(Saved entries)
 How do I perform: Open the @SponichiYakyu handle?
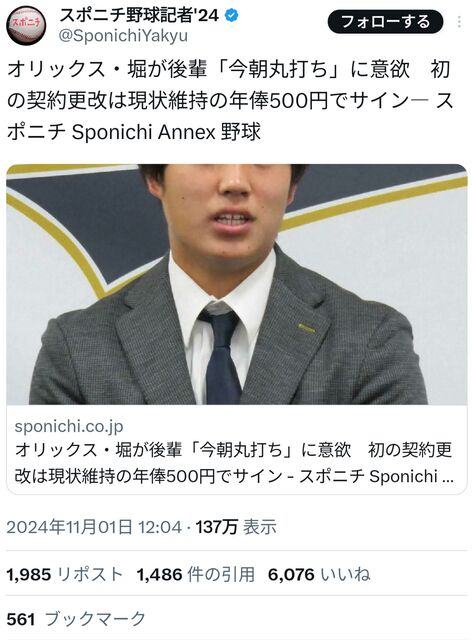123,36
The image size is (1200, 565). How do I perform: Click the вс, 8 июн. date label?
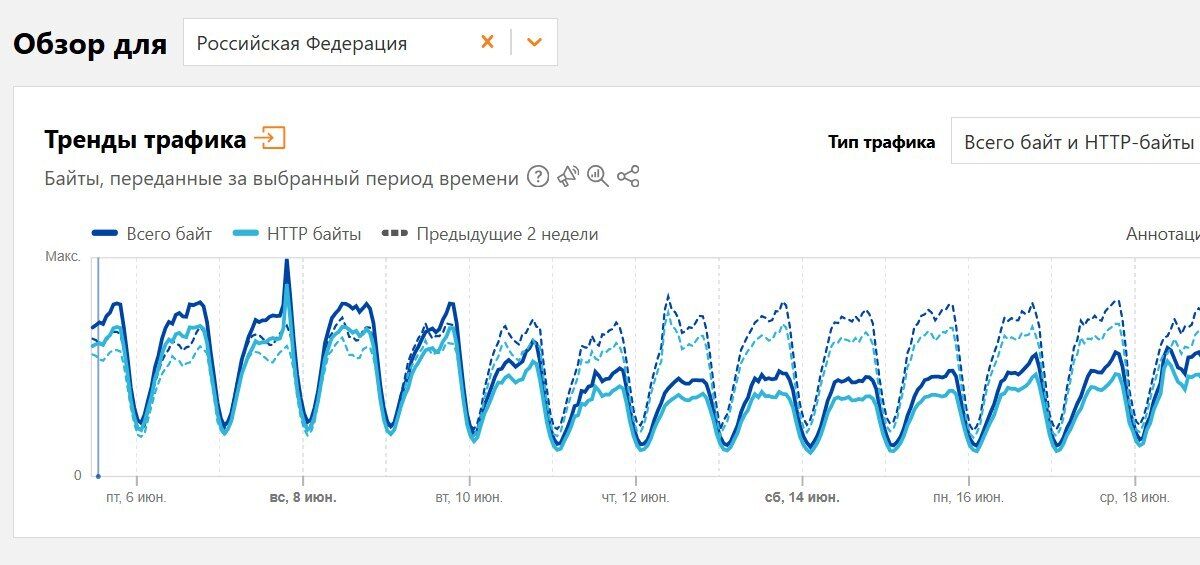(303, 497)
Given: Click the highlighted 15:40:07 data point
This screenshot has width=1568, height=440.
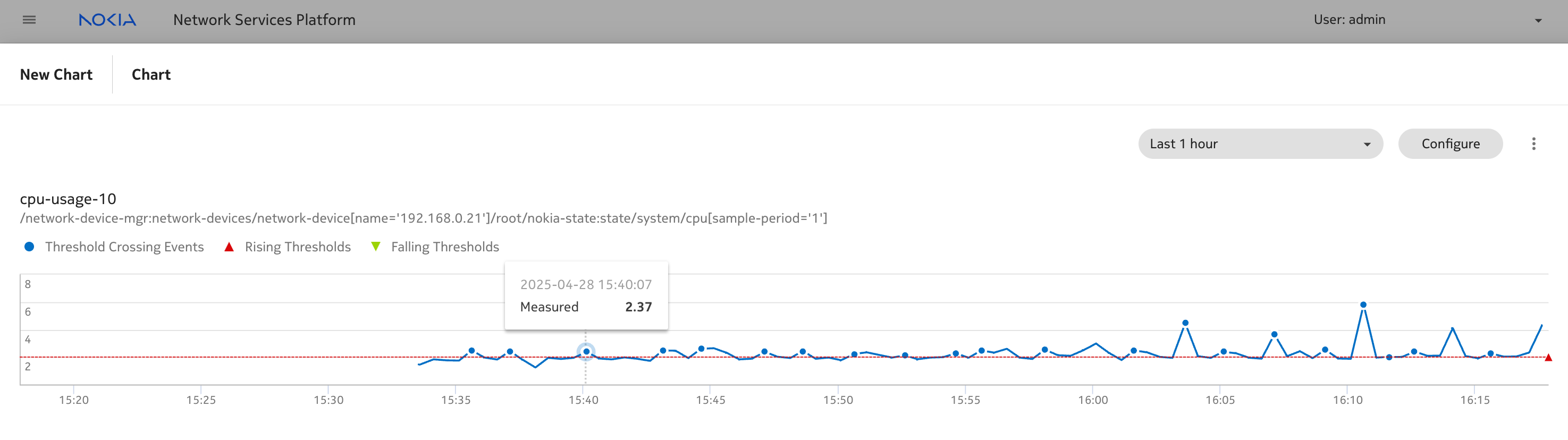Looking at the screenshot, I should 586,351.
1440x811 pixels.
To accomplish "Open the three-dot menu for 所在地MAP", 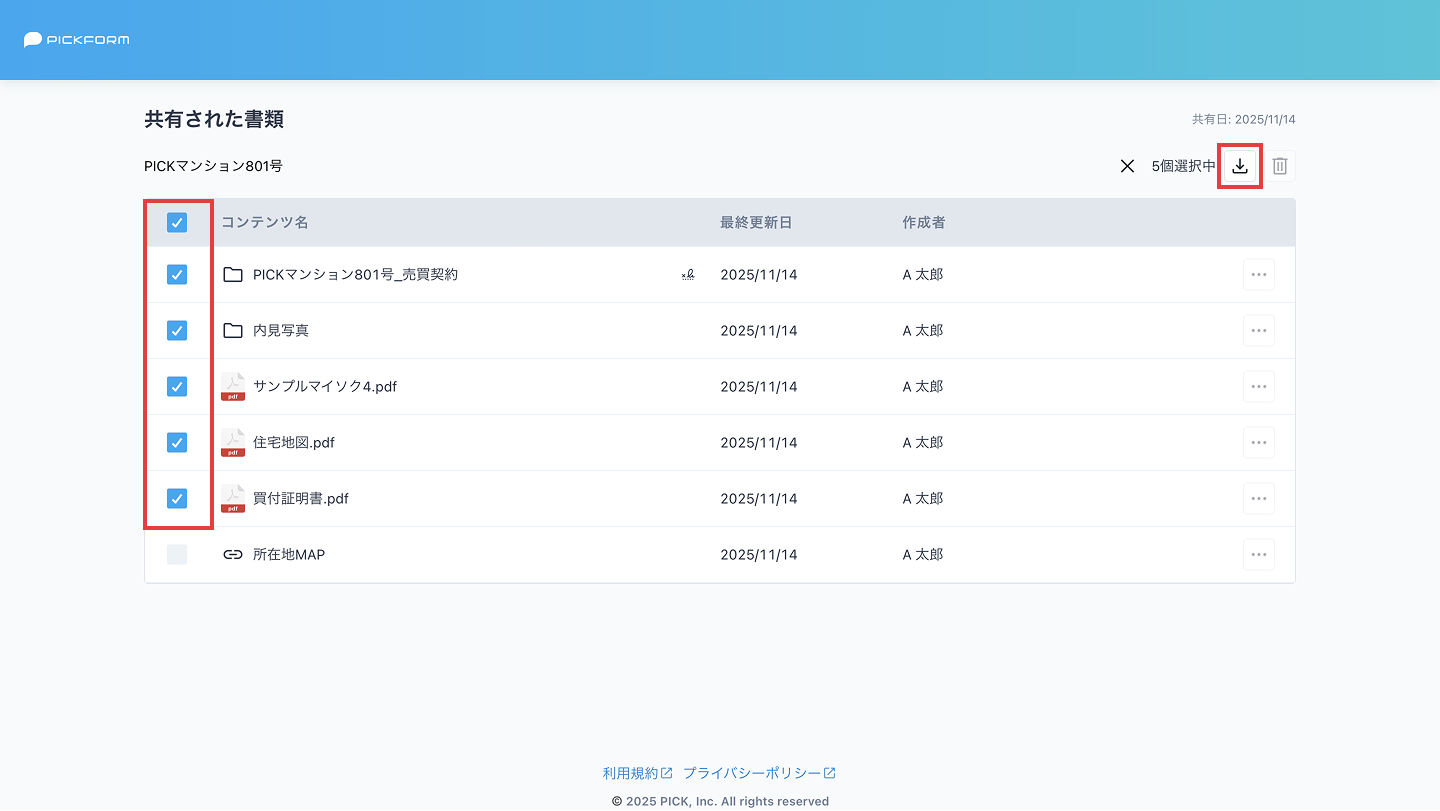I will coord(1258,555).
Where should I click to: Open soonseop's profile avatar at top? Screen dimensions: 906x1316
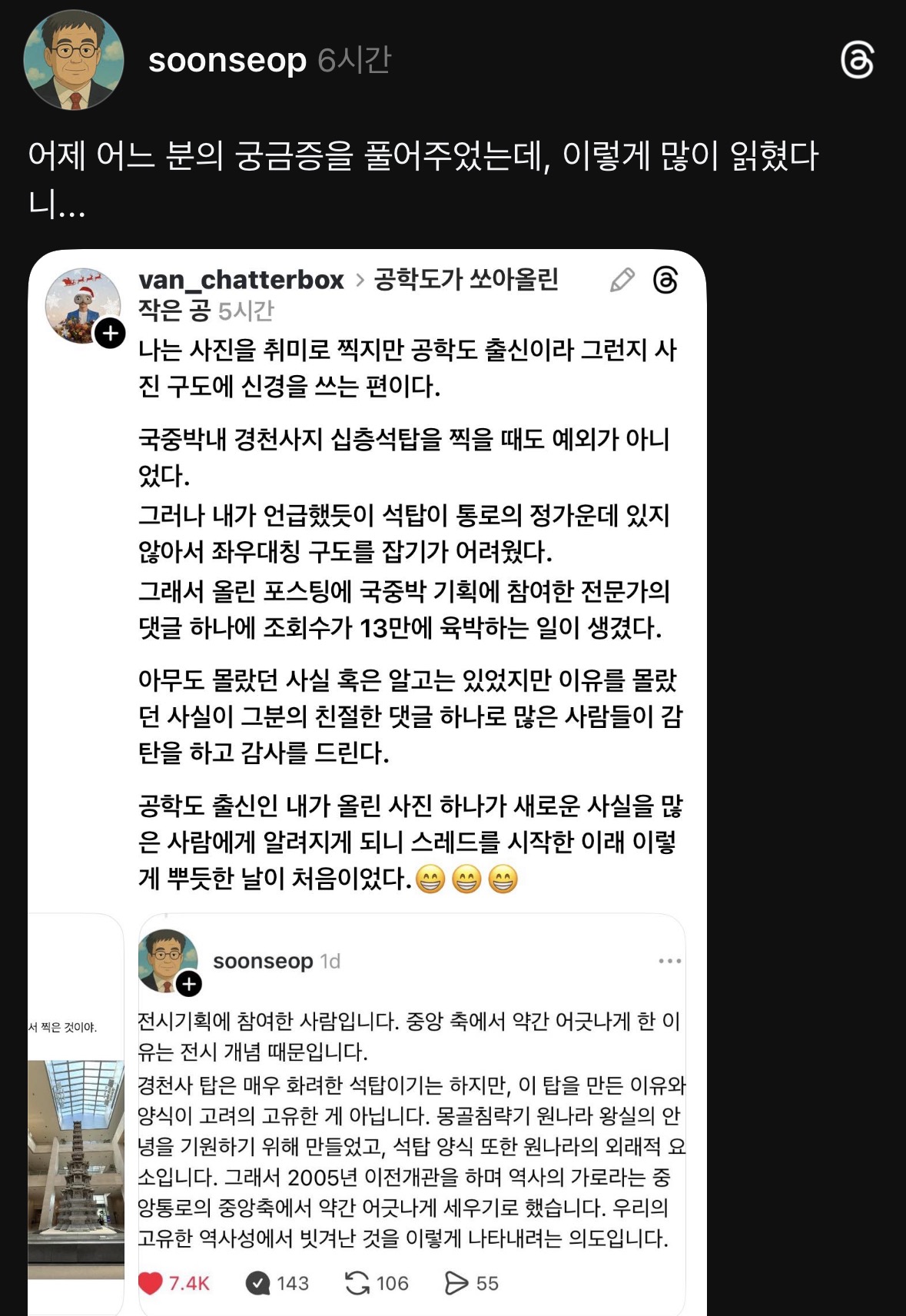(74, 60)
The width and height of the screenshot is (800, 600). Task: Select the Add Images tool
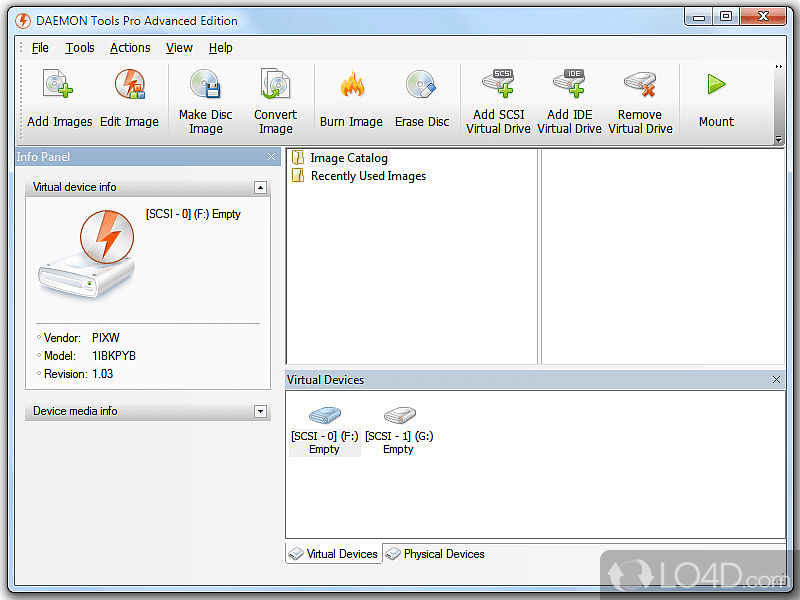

Prompt. Give the lines again word for word, from the start of the records to the line holding "1440x811 pixels.", both included, and leave out any picture.

Answer section.
 How do I perform: Open the @SponichiYakyu handle?
123,36
The image size is (1200, 565). How do I perform: Click the вс, 8 июн. date label?
(303, 497)
Given: Click the highlighted 15:40:07 data point
This screenshot has width=1568, height=440.
Looking at the screenshot, I should 586,351.
1440x811 pixels.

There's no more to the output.